- Task requirements: Transcribe exactly the stretch of lines beginning at the one containing "982x680 pixels. Task: Click" and closing with the last line of the entries below. Omit images.

/---

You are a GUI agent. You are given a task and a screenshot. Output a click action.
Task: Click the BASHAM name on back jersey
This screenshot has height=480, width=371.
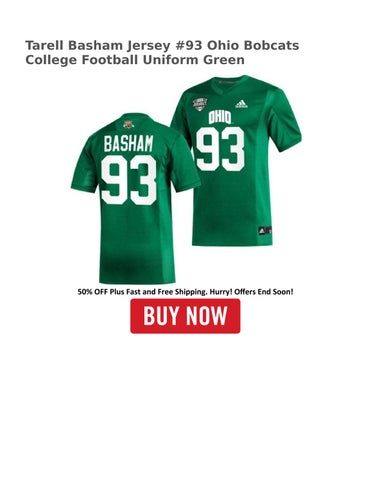(128, 143)

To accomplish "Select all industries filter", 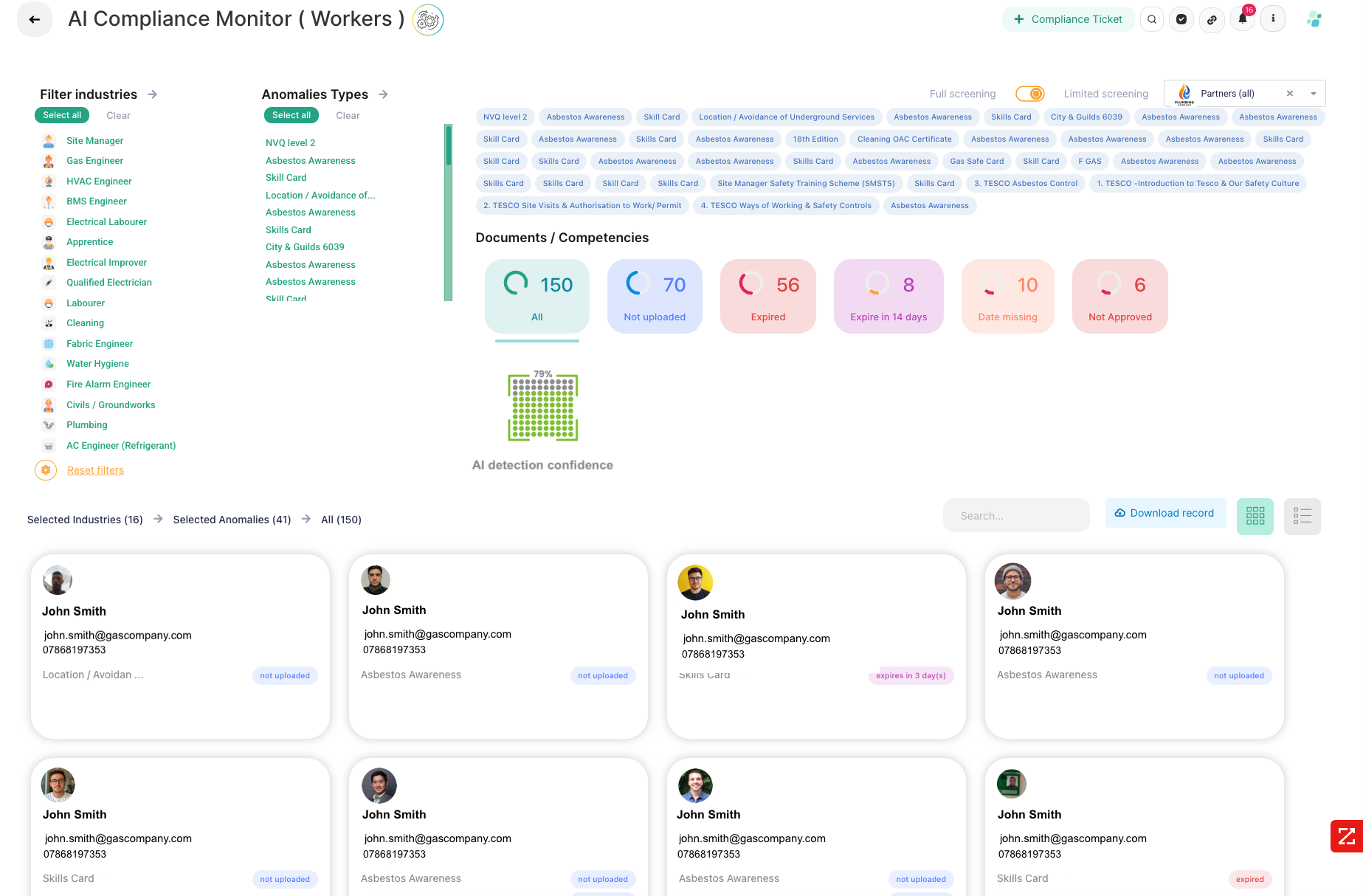I will tap(62, 115).
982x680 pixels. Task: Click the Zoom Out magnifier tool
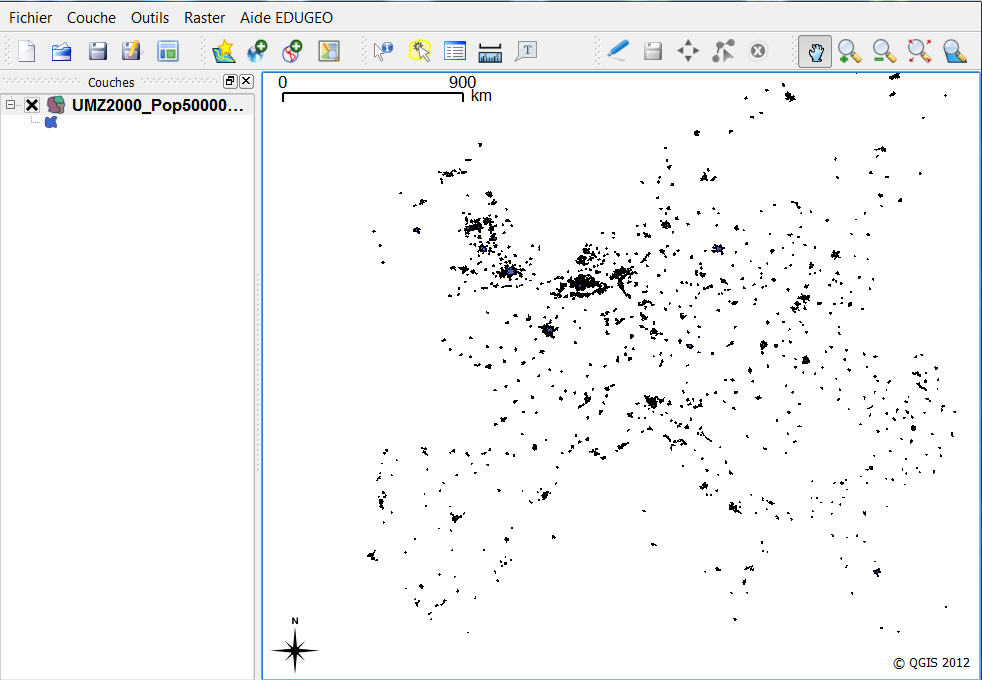[884, 51]
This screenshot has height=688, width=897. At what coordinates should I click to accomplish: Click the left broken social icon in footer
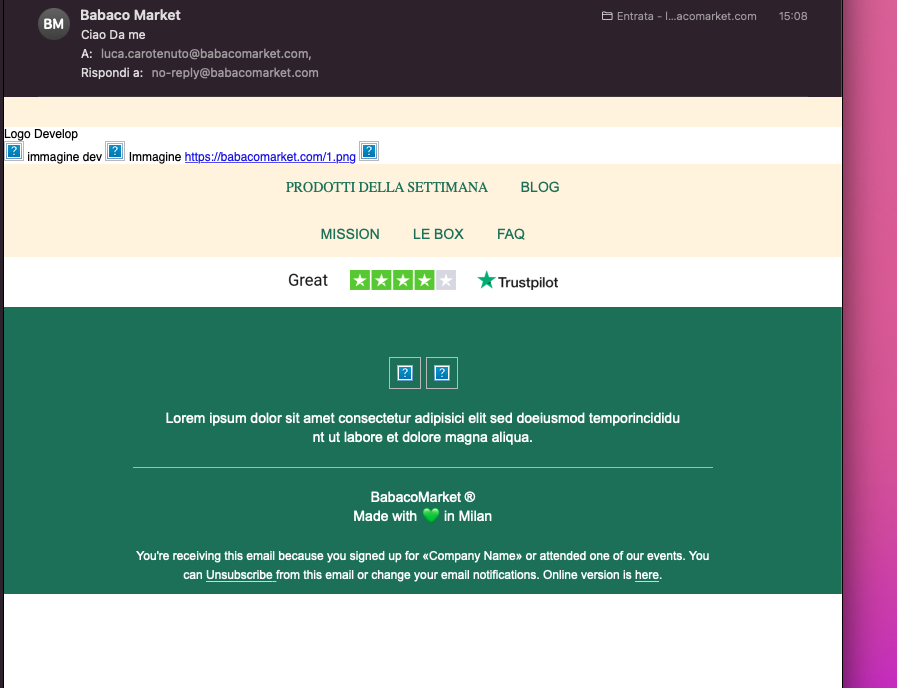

\---

- Answer to the exercise:
982x680 pixels. Task: Click the Zoom Out magnifier tool
[884, 51]
This screenshot has height=688, width=897. At what coordinates should I click to accomplish: Click the left broken social icon in footer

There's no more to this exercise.